Incapables de discernement et de choix, poussés par une impétuosité
aveugle, attirés par des objets qu'ils ne voient qu'au
travers de mille nuages, entraînés les uns par les
autres sans savoir où ils vont, ils composent une multitude
confuse et tumultueuse, qui semble n'avoir d'autre dessein que de
s'agiter sans cesse. Si, dans tout ce désordre, des rencontres
favorables peuvent en rendre quelques-uns heureux pour quelques
moments, à la bonne heure ; mais il est bien sûr
qu'ils ne sauront ni prévenir ni modérer le choc de
tout ce qui peut les rendre malheureux. Ils sont absolument
à la merci du hasard.
Nous pouvons quelque chose à notre bonheur, mais ce n'est
que par nos façons de penser ; et il faut convenir que cette
condition est assez dure. La plupart ne pensent que comme il
plaît à tout ce qui les environne ; ils n'ont pas un
certain gouvernail qui leur puisse servir à tourner leurs
pensées d'un autre côté qu’elles n'ont
été poussées par le courant. Les autres ont
des pensées si fortement pliées vers le mauvais côté,
et si inflexibles, qu'il serait inutile de les vouloir tourner d'un
autre. Enfin quelques-uns à qui ce travail pourrait réussir,
et serait même assez facile, le rejettent, parce que c'est
un travail, et en dédaignent le fruit qu'ils croient trop
médiocre. Que serait-ce que ce misérable bonheur factice
pour lequel il faudrait tant raisonner? Vaut-il la peine qu'on s'en
tourmente? On peut le laisser aux philosophes avec leurs autres
chimères: tant d'étude pour être heureux empêcherait
de l'être.
Ainsi il n'y a qu'une partie de notre bonheur qui puisse dépendre
de nous ; et de cette petite partie peu de gens en ont la disposition
ou en tirent le profit. Il faut que les caractères, ou faibles
et paresseux, ou impétueux et violents, ou sombres et chagrins,
y renoncent tous. Il en reste quelques-uns, doux et modérés,
et qui admettent plus volontiers les idées ou les impressions
agréables : ceux-là peuvent travailler utilement à
se rendre heureux. Il est vrai que par la faveur de la nature ils
le sont déjà assez, et que le secours de la philosophie
ne parait pas leur être fort nécessaire ; mais il n'est
presque jamais que pour ceux qui en ont le moins de besoin ; et
ils ne laissent pas d'en sentir l'importance : surtout quand il
s'agit du bonheur, ce n'est pas à nous de rien négliger.

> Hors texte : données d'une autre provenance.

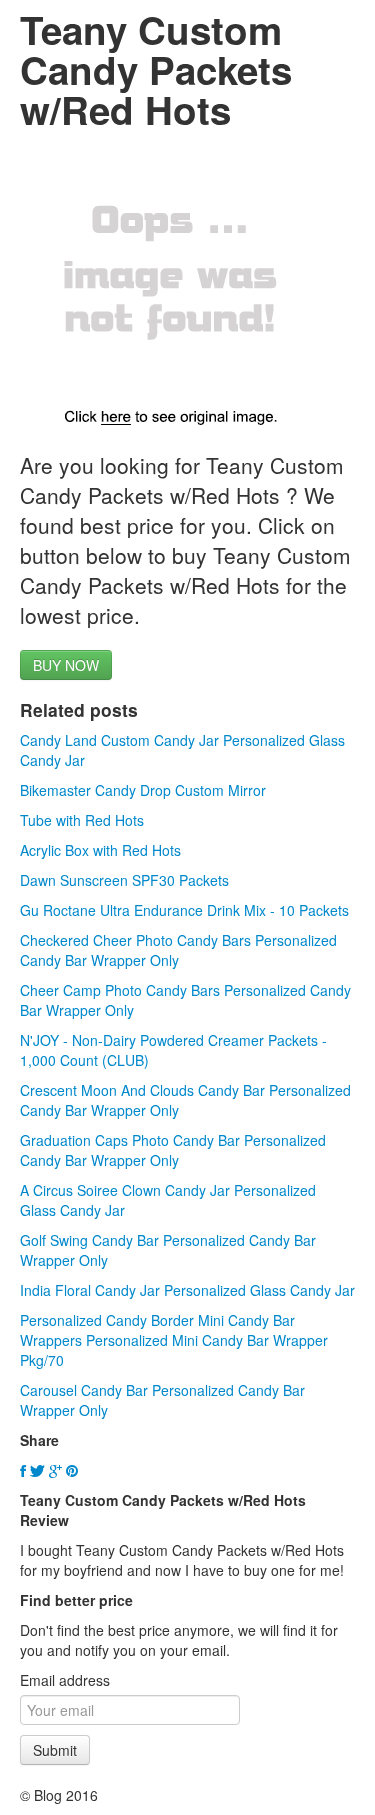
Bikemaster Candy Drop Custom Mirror (143, 790)
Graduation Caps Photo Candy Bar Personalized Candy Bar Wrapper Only (173, 1150)
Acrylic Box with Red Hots (100, 850)
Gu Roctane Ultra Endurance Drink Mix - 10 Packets (184, 910)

Ecoutons donc la philosophie, qui prêche dans le désert
une petite troupe d'auditeurs qu'elle a choisis, parce qu'ils savaient
déjà une bonne partie de ce qu'elle peut leur apprendre.

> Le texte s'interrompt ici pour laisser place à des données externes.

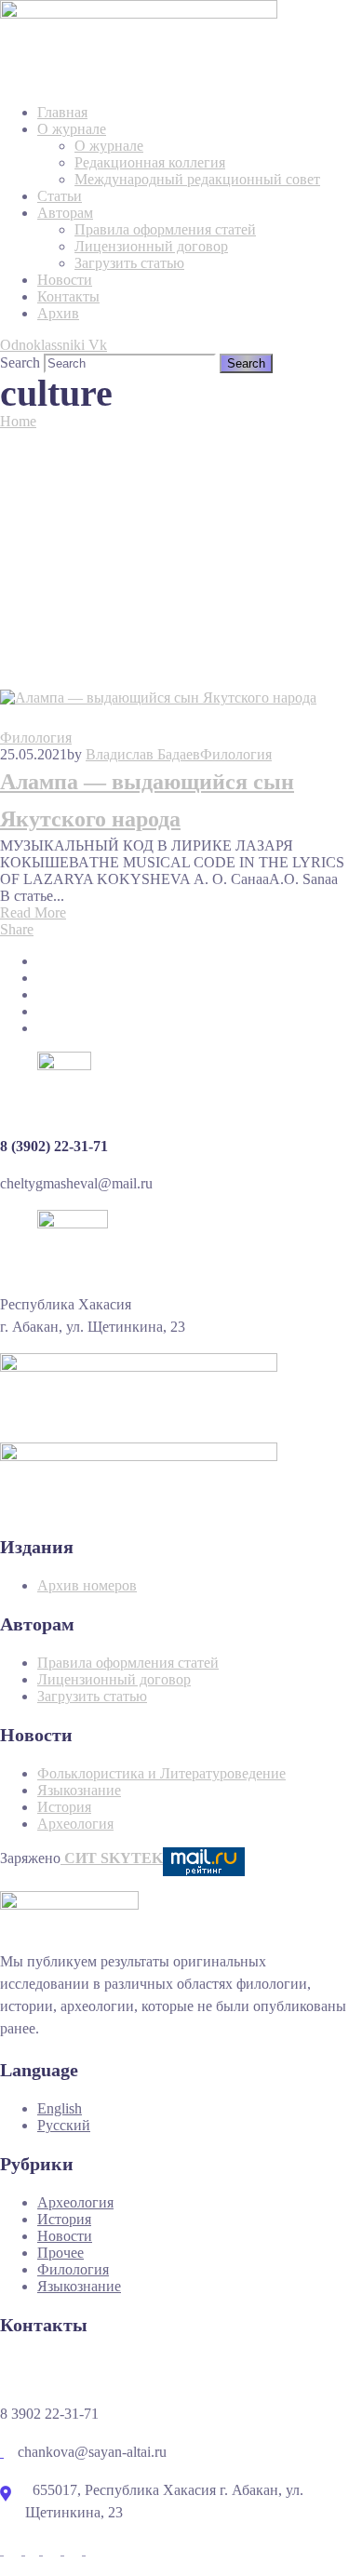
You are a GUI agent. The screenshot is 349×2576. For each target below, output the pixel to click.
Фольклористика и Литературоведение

Afin que le sentiment du bonheur puisse entrer dans l’âme,
ou du moins afin qu'il y puisse séjourner, il faut avoir
nettoyé la place, et chassé tous les maux imaginaires.
Nous sommes d'une habileté infinie à en créer
; et quand nous les avons une fois produits, il nous est très
difficile de nous en défaire. Souvent même il
semble que nous aimions notre malheureux ouvrage, et que nous
nous y complaisions. Les maux imaginaires ne sont pas tous ceux
qui n'ont rien de corporel, et ne sont que dans l'esprit ; mais
seulement ceux qui tirent leur origine de quelque façon de
penser fausse, ou du moins problématique. Ce n'est pas un
mal imaginaire que le déshonneur ; mais c'en est un que la
douleur de laisser de grands biens après sa mort à
des héritiers, en ligne collatérale et non pas en
ligne directe, ou à des filles, et non pas à des fils.
Il y a tel homme dont la vie est empoisonnée par un semblable
chagrin. Le bonheur n'habite point dans des têtes de cette
trempe ; il lui en faut ou qui soient naturellement plus saines,
ou qui aient eu le courage de se guérir. Si l'on est susceptible
des maux imaginaires, il y en a tant, qu'on sera nécessairement
la proie de quelqu’un. La principale force de des sortes de
monstres consiste en ce qu'on s'y soumet, sans oser ni les
attaquer, ni même les envisager : si on les considérait
quelque temps d'un œil fixe, ils seraient à demi vaincus.
Assez souvent aux maux réels nous ajoutons des circonstances
imaginaires qui les aggravent. Qu'un malheur ait quelque chose de
singulier, non seulement ce qu’il a de réel nous afflige,
mais sa singularité nous irrite et nous aigrit. Nous nous
représentons une fortune, un destin, je ne sais quoi,
qui met de l’art et de l'esprit à nous faire un malheur
d'une nature particulière. Mais qu'est-ce que tout cela
? employons un peu notre raison, et ces fantômes disparaissent.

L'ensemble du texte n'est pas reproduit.